PromptAL: Sample-Aware Dynamic Soft Prompts for Few-Shot Active Learning
Hui Xiang, Jinqiao Shi, Ting Zhang, Xiaojie Zhao, Yong Liu, Yong Ma

TL;DR
PromptAL introduces a novel sample-aware dynamic soft prompt method that leverages unlabeled data to better align the empirical distribution with the target, enhancing active learning in few-shot scenarios.
Contribution
It proposes a hybrid active learning framework that uses unlabeled data to construct dynamic soft prompts, improving decision boundary accuracy and sample selection.
Findings
Outperforms nine baseline methods on multiple datasets.
Effectively aligns empirical and target distributions in few-shot active learning.

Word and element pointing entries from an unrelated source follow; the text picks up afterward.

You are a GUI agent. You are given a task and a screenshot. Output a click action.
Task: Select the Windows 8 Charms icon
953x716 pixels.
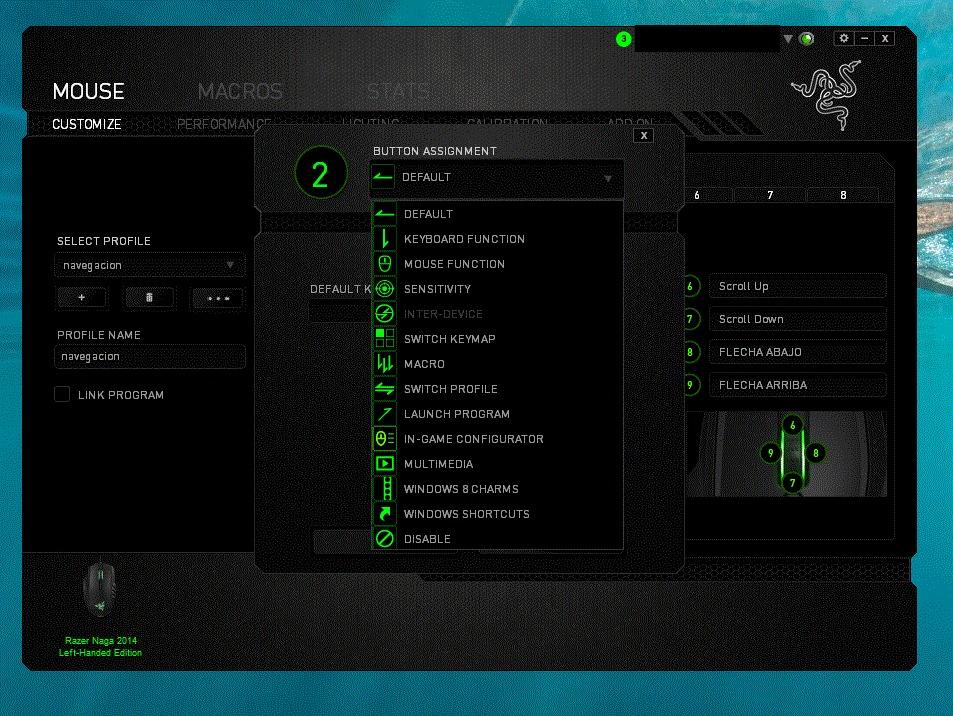384,488
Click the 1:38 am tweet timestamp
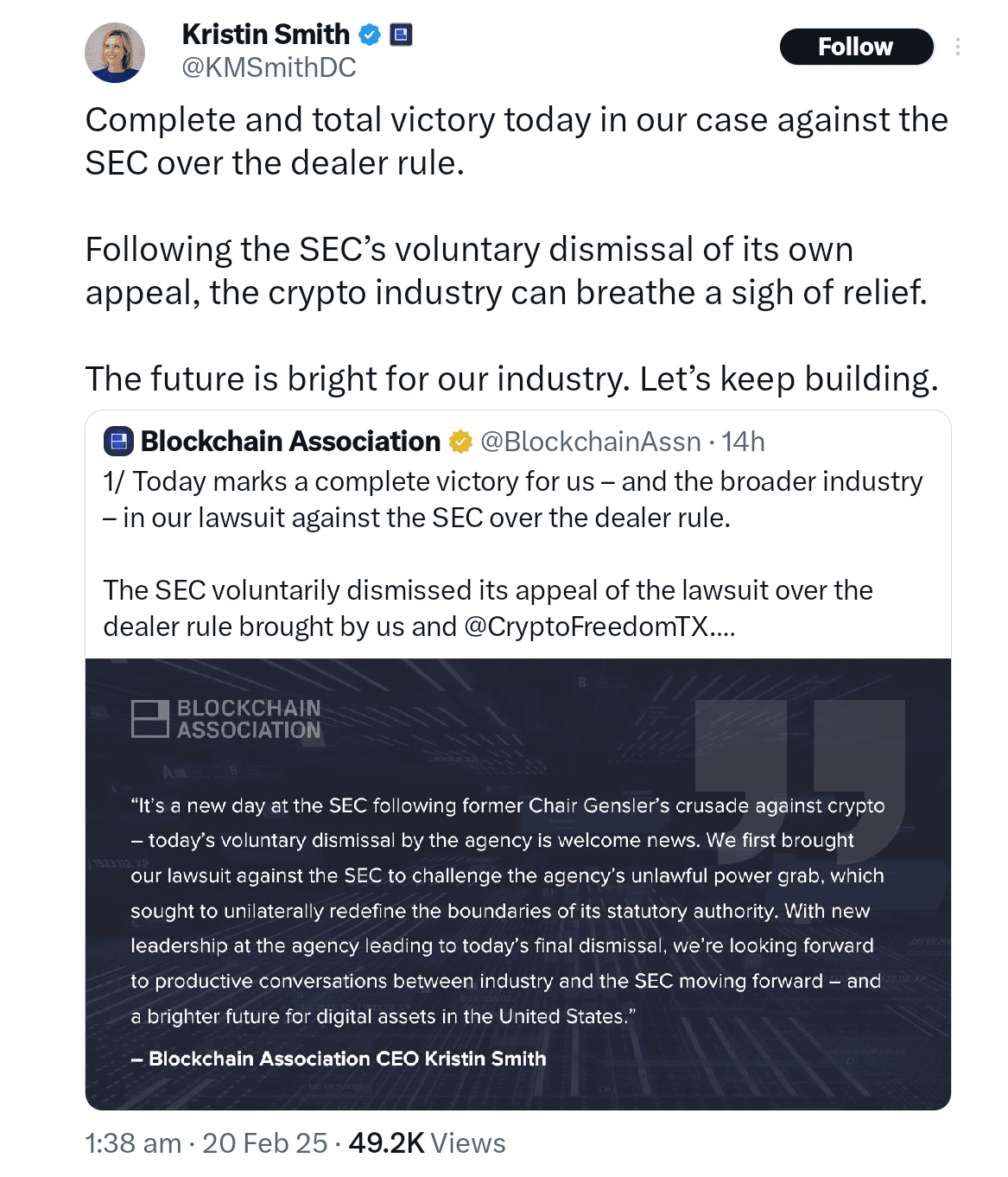Screen dimensions: 1008x1177 (133, 1142)
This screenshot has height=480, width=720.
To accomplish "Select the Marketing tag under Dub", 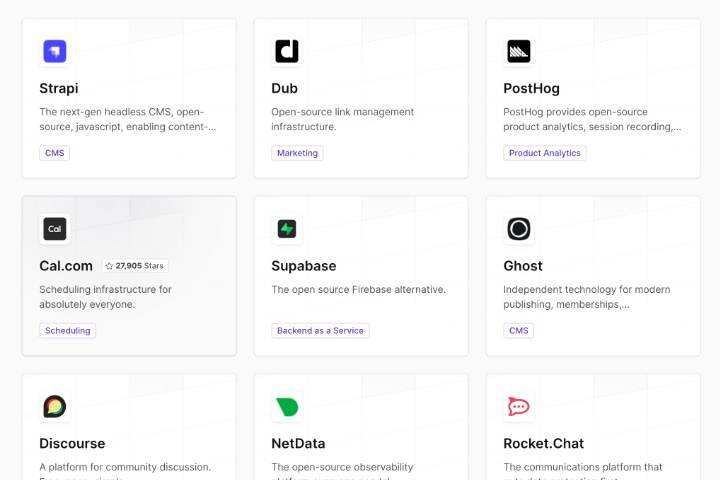I will click(x=297, y=153).
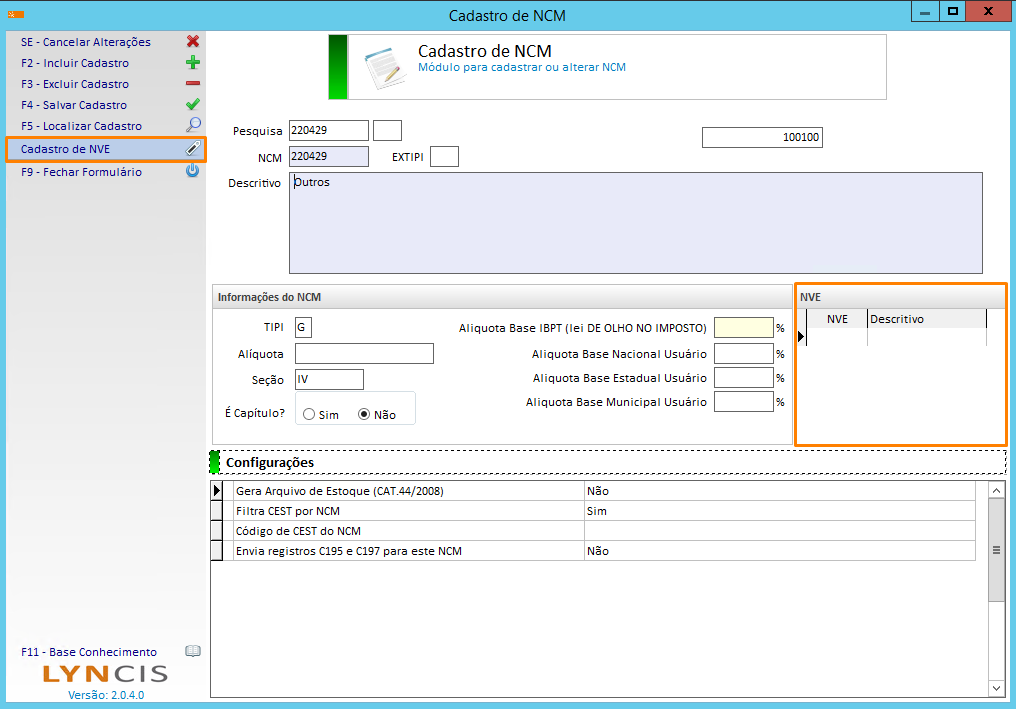Choose F4 - Salvar Cadastro menu entry
This screenshot has width=1016, height=709.
pyautogui.click(x=74, y=105)
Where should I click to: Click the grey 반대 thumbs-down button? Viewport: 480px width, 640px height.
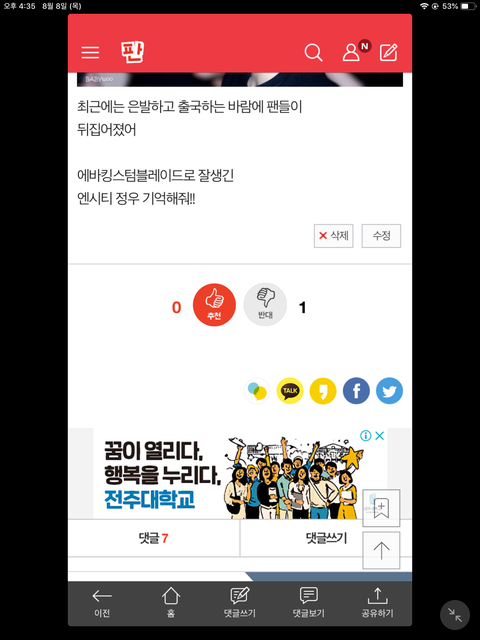click(x=265, y=305)
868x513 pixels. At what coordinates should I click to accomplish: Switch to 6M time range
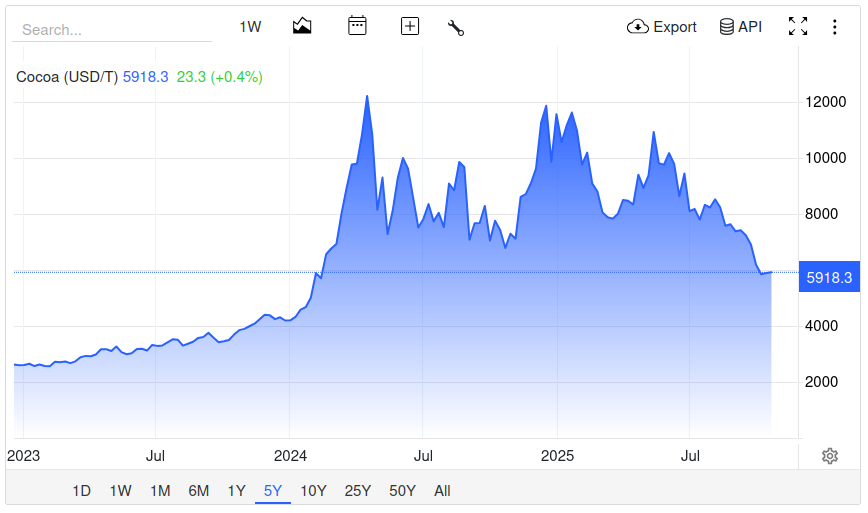[198, 490]
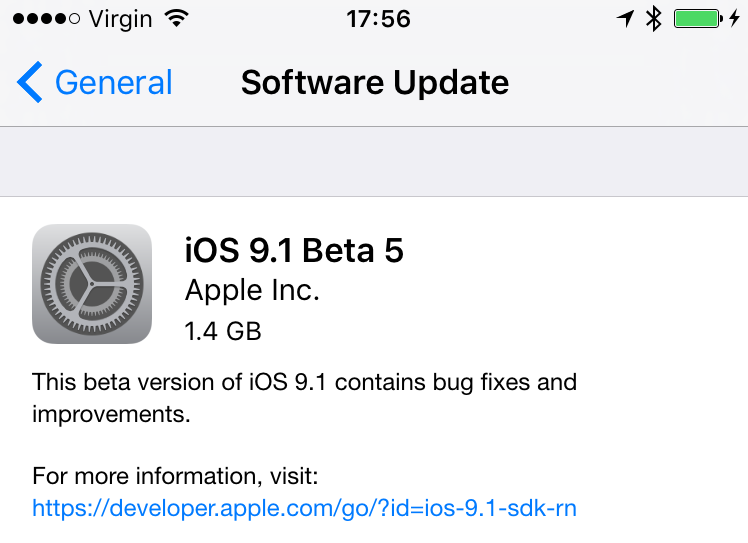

Enhances sample diversity and uncertainty estimation for better data selection.
Abstract
Active learning (AL) aims to optimize model training and reduce annotation costs by selecting the most informative samples for labeling. Typically, AL methods rely on the empirical distribution of labeled data to define the decision boundary and perform uncertainty or diversity estimation, subsequently identifying potential high-quality samples. In few-shot scenarios, the empirical distribution often diverges significantly from the target distribution, causing the decision boundary to shift away from its optimal position. However, existing methods overlook the role of unlabeled samples in enhancing the empirical distribution to better align with the target distribution, resulting in a suboptimal decision boundary and the selection of samples that inadequately represent the target distribution. To address this, we propose a hybrid AL framework, termed \textbf{PromptAL} (Sample-Aware…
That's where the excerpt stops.